**Extracted material:**

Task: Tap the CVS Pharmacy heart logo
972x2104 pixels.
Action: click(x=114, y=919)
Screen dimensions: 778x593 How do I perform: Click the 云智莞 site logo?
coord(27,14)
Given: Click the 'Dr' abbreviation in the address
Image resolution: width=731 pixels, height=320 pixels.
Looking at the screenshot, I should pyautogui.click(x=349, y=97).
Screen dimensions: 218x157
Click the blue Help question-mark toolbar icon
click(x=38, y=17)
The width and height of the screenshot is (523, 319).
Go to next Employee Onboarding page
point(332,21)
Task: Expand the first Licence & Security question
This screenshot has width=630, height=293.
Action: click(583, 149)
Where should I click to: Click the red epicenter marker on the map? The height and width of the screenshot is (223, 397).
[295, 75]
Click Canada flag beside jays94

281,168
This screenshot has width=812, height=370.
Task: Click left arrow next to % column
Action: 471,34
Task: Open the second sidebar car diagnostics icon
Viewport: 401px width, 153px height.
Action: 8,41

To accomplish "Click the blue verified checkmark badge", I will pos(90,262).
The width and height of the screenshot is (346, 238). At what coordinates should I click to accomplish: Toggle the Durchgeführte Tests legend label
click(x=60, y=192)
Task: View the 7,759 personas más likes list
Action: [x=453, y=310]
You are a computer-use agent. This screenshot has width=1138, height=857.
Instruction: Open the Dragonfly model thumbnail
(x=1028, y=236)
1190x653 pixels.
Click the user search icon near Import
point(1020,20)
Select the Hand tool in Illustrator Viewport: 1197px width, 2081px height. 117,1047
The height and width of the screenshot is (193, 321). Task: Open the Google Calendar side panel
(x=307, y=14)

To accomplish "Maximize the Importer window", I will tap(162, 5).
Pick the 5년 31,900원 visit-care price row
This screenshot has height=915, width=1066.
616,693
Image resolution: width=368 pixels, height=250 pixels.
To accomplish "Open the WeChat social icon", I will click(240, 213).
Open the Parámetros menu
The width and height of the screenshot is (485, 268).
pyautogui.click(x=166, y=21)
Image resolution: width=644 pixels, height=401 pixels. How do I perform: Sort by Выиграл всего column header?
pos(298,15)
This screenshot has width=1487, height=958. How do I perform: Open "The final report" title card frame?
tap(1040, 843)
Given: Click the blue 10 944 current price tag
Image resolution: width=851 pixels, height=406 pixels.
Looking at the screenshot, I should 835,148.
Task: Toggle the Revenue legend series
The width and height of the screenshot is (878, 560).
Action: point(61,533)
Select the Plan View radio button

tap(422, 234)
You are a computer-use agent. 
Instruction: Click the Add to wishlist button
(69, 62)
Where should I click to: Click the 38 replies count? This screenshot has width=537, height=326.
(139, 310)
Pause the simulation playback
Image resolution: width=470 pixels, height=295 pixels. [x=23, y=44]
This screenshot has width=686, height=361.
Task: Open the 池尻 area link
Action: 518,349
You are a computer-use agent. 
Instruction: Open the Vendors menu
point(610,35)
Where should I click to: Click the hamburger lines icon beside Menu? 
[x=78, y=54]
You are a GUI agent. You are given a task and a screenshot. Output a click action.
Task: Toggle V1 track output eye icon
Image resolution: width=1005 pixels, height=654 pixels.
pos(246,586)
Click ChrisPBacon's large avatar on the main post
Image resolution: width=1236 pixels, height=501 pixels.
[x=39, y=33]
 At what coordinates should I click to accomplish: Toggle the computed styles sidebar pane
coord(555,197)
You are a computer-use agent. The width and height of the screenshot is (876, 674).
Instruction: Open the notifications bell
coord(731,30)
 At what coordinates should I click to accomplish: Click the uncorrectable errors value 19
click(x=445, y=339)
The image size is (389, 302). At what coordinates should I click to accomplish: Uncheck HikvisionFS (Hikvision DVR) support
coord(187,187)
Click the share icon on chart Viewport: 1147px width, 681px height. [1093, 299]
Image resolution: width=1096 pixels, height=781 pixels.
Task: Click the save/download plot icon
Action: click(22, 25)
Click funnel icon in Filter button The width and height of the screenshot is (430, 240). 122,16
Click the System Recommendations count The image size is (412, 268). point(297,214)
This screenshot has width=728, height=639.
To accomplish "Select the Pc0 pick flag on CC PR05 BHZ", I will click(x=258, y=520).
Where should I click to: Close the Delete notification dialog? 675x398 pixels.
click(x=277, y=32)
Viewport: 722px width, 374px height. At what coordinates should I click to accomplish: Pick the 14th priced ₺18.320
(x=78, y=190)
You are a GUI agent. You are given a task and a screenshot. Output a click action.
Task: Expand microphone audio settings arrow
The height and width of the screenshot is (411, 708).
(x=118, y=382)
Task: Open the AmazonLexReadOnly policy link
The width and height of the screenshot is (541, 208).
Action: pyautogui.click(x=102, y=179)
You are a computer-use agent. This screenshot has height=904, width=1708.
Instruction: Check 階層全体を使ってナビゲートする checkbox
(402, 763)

**What needs to be done:** Return all of the data word for word.

**Response area:**
Task: Tap the CVS Pharmacy heart logo
972x2104 pixels.
Action: click(x=114, y=919)
Screen dimensions: 778x593 How do I perform: Click the 云智莞 site logo?
coord(27,14)
Given: Click the 'Dr' abbreviation in the address
Image resolution: width=731 pixels, height=320 pixels.
Looking at the screenshot, I should pyautogui.click(x=349, y=97).
Screen dimensions: 218x157
Click the blue Help question-mark toolbar icon
click(x=38, y=17)
The width and height of the screenshot is (523, 319).
Go to next Employee Onboarding page
point(332,21)
Task: Expand the first Licence & Security question
This screenshot has width=630, height=293.
Action: click(583, 149)
Where should I click to: Click the red epicenter marker on the map? The height and width of the screenshot is (223, 397).
[295, 75]
Click Canada flag beside jays94

281,168
This screenshot has width=812, height=370.
Task: Click left arrow next to % column
Action: 471,34
Task: Open the second sidebar car diagnostics icon
Viewport: 401px width, 153px height.
Action: 8,41

To accomplish "Click the blue verified checkmark badge", I will pos(90,262).
The width and height of the screenshot is (346, 238). At what coordinates should I click to accomplish: Toggle the Durchgeführte Tests legend label
click(x=60, y=192)
Task: View the 7,759 personas más likes list
Action: [x=453, y=310]
You are a computer-use agent. This screenshot has width=1138, height=857.
Instruction: Open the Dragonfly model thumbnail
(x=1028, y=236)
1190x653 pixels.
Click the user search icon near Import
point(1020,20)
Select the Hand tool in Illustrator Viewport: 1197px width, 2081px height. 117,1047
The height and width of the screenshot is (193, 321). Task: Open the Google Calendar side panel
(x=307, y=14)

To accomplish "Maximize the Importer window", I will tap(162, 5).
Pick the 5년 31,900원 visit-care price row
This screenshot has height=915, width=1066.
616,693
Image resolution: width=368 pixels, height=250 pixels.
To accomplish "Open the WeChat social icon", I will click(240, 213).
Open the Parámetros menu
The width and height of the screenshot is (485, 268).
pyautogui.click(x=166, y=21)
Image resolution: width=644 pixels, height=401 pixels. How do I perform: Sort by Выиграл всего column header?
pos(298,15)
This screenshot has width=1487, height=958. How do I perform: Open "The final report" title card frame?
tap(1040, 843)
Given: Click the blue 10 944 current price tag
Image resolution: width=851 pixels, height=406 pixels.
Looking at the screenshot, I should 835,148.
Task: Toggle the Revenue legend series
The width and height of the screenshot is (878, 560).
Action: point(61,533)
Select the Plan View radio button

tap(422, 234)
You are a computer-use agent. 
Instruction: Click the Add to wishlist button
(69, 62)
Where should I click to: Click the 38 replies count? This screenshot has width=537, height=326.
(139, 310)
Pause the simulation playback
Image resolution: width=470 pixels, height=295 pixels. [x=23, y=44]
This screenshot has width=686, height=361.
Task: Open the 池尻 area link
Action: 518,349
You are a computer-use agent. 
Instruction: Open the Vendors menu
point(610,35)
Where should I click to: Click the hamburger lines icon beside Menu? 
[x=78, y=54]
You are a GUI agent. You are given a task and a screenshot. Output a click action.
Task: Toggle V1 track output eye icon
Image resolution: width=1005 pixels, height=654 pixels.
pos(246,586)
Click ChrisPBacon's large avatar on the main post
Image resolution: width=1236 pixels, height=501 pixels.
[x=39, y=33]
 At what coordinates should I click to accomplish: Toggle the computed styles sidebar pane
coord(555,197)
You are a computer-use agent. The width and height of the screenshot is (876, 674).
Instruction: Open the notifications bell
coord(731,30)
 At what coordinates should I click to accomplish: Click the uncorrectable errors value 19
click(x=445, y=339)
The image size is (389, 302). At what coordinates should I click to accomplish: Uncheck HikvisionFS (Hikvision DVR) support
coord(187,187)
Click the share icon on chart Viewport: 1147px width, 681px height. [1093, 299]
Image resolution: width=1096 pixels, height=781 pixels.
Task: Click the save/download plot icon
Action: click(22, 25)
Click funnel icon in Filter button The width and height of the screenshot is (430, 240). 122,16
Click the System Recommendations count The image size is (412, 268). point(297,214)
This screenshot has width=728, height=639.
To accomplish "Select the Pc0 pick flag on CC PR05 BHZ", I will click(x=258, y=520).
Where should I click to: Close the Delete notification dialog? 675x398 pixels.
click(x=277, y=32)
Viewport: 722px width, 374px height. At what coordinates should I click to accomplish: Pick the 14th priced ₺18.320
(x=78, y=190)
You are a GUI agent. You are given a task and a screenshot. Output a click action.
Task: Expand microphone audio settings arrow
The height and width of the screenshot is (411, 708).
(x=118, y=382)
Task: Open the AmazonLexReadOnly policy link
The width and height of the screenshot is (541, 208).
Action: pyautogui.click(x=102, y=179)
You are a computer-use agent. This screenshot has height=904, width=1708.
Instruction: Check 階層全体を使ってナビゲートする checkbox
(402, 763)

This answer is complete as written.